El lanzador dominicano Juan Figueroa, quien hace sólo dos años era una figura mimada en el engranaje del equipo Bóer, apareció ahora en medio de una agria controversia con los directivos de este conjunto.
“No sé por qué los directivos del Bóer, que se creen dueños de la liga, me tratan de este modo injusto, impidiéndome jugar. Después que los ayudé a ganar el campeonato hace dos años, hasta me llamaron negro maldito y ahora me quieren en su equipo”, dijo el tirador en declaraciones a Ramón McClean de Radio 800.

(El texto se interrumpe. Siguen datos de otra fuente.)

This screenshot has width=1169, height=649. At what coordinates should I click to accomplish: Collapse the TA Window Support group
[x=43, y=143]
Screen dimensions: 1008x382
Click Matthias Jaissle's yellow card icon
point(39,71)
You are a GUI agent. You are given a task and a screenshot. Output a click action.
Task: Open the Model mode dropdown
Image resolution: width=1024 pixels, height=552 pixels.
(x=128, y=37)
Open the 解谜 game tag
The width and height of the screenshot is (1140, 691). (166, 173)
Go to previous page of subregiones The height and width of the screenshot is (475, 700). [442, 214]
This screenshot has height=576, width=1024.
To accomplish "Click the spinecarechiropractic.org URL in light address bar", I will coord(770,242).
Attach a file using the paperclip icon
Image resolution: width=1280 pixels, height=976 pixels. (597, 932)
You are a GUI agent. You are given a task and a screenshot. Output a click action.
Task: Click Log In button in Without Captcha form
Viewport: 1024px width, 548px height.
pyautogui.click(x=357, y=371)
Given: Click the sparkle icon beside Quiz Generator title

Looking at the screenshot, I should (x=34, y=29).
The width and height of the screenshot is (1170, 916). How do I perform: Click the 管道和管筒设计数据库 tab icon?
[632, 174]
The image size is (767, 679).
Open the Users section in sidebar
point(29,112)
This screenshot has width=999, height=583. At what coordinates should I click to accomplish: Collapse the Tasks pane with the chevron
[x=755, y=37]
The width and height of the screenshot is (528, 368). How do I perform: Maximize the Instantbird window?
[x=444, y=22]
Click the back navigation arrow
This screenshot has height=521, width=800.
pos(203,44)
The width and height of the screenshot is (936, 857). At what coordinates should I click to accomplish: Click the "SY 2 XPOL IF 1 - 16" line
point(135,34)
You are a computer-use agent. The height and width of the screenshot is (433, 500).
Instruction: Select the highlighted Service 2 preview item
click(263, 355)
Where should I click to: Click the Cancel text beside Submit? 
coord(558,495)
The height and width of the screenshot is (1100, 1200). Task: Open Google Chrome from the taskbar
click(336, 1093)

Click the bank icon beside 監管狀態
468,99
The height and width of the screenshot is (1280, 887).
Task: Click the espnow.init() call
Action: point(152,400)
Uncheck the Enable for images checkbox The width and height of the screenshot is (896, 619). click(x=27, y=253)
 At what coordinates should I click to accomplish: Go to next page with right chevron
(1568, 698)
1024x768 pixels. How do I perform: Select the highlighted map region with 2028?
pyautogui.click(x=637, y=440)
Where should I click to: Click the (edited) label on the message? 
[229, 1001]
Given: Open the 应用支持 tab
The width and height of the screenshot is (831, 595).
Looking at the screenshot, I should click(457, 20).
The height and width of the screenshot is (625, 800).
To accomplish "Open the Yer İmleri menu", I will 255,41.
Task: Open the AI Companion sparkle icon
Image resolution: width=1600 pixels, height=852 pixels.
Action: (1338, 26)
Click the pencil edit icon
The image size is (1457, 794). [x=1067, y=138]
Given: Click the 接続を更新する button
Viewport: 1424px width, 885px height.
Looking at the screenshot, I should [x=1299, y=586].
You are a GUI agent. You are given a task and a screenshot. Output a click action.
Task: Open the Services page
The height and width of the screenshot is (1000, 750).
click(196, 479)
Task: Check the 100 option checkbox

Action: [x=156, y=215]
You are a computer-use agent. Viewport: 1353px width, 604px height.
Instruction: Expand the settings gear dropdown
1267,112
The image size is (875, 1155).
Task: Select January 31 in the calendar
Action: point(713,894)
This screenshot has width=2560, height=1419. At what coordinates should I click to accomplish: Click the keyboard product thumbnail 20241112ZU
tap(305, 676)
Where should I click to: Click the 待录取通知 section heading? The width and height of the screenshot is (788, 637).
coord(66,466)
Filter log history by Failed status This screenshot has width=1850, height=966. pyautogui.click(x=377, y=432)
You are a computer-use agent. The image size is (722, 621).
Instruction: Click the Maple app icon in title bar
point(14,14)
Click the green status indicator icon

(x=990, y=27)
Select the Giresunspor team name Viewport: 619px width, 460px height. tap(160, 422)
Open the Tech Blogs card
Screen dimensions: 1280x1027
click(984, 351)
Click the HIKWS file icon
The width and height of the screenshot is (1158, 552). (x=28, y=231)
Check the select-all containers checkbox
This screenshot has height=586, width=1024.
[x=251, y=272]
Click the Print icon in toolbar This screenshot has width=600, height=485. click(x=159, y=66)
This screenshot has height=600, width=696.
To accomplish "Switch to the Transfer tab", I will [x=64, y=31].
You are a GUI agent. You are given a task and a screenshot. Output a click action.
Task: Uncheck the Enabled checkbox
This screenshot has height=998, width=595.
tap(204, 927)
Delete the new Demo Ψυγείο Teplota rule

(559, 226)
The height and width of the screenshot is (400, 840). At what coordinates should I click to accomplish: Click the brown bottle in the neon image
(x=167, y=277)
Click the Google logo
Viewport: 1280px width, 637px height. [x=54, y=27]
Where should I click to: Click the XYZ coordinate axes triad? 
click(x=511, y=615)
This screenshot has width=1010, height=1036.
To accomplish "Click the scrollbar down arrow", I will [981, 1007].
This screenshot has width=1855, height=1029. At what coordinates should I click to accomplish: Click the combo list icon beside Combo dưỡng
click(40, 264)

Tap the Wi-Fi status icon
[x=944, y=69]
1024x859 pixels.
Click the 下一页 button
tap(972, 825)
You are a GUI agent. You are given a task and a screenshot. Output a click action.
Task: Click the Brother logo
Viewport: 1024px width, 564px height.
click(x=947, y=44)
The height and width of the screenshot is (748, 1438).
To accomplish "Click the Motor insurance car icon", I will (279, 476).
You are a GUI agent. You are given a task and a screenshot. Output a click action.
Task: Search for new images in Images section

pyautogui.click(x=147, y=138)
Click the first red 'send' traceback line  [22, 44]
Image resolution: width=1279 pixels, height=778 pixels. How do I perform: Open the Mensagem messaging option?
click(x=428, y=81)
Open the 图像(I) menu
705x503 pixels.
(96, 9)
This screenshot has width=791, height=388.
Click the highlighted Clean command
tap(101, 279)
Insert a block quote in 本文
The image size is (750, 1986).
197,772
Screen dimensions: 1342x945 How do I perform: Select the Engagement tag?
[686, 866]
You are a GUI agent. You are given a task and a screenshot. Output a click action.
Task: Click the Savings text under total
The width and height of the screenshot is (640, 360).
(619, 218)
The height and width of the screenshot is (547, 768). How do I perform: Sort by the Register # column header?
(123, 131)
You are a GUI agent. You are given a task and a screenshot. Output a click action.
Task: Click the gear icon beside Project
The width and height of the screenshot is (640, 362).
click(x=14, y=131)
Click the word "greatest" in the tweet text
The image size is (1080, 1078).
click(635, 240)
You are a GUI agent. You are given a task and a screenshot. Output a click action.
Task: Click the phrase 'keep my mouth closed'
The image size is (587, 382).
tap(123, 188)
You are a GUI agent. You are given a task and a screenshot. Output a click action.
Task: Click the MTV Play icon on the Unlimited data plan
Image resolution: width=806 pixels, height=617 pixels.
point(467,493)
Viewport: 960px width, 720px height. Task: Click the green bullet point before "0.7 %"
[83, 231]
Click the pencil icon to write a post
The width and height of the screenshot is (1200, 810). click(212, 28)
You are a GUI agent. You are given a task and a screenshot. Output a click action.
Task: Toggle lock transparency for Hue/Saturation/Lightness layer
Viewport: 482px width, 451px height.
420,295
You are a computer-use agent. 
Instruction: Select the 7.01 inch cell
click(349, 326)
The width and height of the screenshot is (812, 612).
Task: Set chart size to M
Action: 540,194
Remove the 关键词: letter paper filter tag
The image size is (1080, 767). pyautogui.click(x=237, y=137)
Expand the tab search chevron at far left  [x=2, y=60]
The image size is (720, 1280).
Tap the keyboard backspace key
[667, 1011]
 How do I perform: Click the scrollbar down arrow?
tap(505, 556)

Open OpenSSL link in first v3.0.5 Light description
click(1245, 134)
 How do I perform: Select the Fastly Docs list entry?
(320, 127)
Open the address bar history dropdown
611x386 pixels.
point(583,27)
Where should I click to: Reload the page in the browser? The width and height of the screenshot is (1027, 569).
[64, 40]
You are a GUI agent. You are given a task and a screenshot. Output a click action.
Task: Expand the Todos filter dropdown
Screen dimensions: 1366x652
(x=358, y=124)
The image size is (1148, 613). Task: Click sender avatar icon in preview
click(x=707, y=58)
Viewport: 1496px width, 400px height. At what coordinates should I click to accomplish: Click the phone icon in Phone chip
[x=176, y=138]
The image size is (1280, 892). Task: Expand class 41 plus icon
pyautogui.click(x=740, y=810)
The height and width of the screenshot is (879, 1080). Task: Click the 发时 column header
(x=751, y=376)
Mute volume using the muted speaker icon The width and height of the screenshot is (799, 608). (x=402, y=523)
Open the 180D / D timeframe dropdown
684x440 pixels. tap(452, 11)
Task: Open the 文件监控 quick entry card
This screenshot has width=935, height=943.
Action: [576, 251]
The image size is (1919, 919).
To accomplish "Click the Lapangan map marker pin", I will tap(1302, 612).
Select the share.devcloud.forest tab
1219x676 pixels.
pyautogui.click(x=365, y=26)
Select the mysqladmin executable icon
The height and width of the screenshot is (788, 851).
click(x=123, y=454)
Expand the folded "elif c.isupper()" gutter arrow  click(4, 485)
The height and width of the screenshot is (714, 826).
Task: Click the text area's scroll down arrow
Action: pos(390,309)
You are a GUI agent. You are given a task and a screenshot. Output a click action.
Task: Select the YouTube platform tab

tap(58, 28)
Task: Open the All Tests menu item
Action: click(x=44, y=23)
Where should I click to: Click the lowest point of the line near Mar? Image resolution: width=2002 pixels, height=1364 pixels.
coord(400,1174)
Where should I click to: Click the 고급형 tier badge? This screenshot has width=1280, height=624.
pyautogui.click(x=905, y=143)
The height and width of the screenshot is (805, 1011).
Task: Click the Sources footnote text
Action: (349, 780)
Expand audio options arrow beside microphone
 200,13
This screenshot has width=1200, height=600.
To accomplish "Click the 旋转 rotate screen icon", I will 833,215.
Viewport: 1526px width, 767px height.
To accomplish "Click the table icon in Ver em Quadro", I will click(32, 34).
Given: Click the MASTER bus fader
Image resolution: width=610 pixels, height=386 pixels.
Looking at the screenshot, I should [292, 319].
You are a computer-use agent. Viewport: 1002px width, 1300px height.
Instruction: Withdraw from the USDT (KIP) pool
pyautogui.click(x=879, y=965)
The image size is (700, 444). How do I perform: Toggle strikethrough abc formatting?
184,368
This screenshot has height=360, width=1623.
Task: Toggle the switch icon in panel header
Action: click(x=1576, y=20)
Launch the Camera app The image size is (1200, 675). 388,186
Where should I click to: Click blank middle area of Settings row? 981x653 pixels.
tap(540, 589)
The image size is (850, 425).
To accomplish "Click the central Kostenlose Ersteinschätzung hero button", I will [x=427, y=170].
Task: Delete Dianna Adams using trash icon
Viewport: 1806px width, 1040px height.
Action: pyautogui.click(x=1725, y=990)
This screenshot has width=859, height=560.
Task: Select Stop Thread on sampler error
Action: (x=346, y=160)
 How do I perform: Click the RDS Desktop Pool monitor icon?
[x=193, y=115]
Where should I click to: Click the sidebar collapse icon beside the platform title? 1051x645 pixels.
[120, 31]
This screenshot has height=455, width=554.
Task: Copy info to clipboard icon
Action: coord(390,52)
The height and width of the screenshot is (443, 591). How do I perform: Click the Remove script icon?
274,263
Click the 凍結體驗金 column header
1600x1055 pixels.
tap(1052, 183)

De acuerdo con el directivo del Bóer, Nemesio Porras, Figueroa lo llamó ofreciéndole sus servicios y llegaron a un acuerdo, pero luego el lanzador le comunicó que vendría al Granada.
“Yo no quisiera ni hablar porque veo cómo se manipulan las cosas. Yo dije que iba a descansar de varios jugadores, que eran muy exigentes, cuando se fueron al final de la liga, pero todo fue en tono de broma. Ahora, si lo tratamos mal, ¿por qué me llamó ofreciéndose para venir ahora?”, explicó Porras.
Figueroa agregó que el Bóer fue el primer equipo en violar el límite salarial de 2000 dólares porque le ofreció dinero por debajo de la mesa, pero no aclaró si al venir con los Orientales lo haría por los dos mil o por más.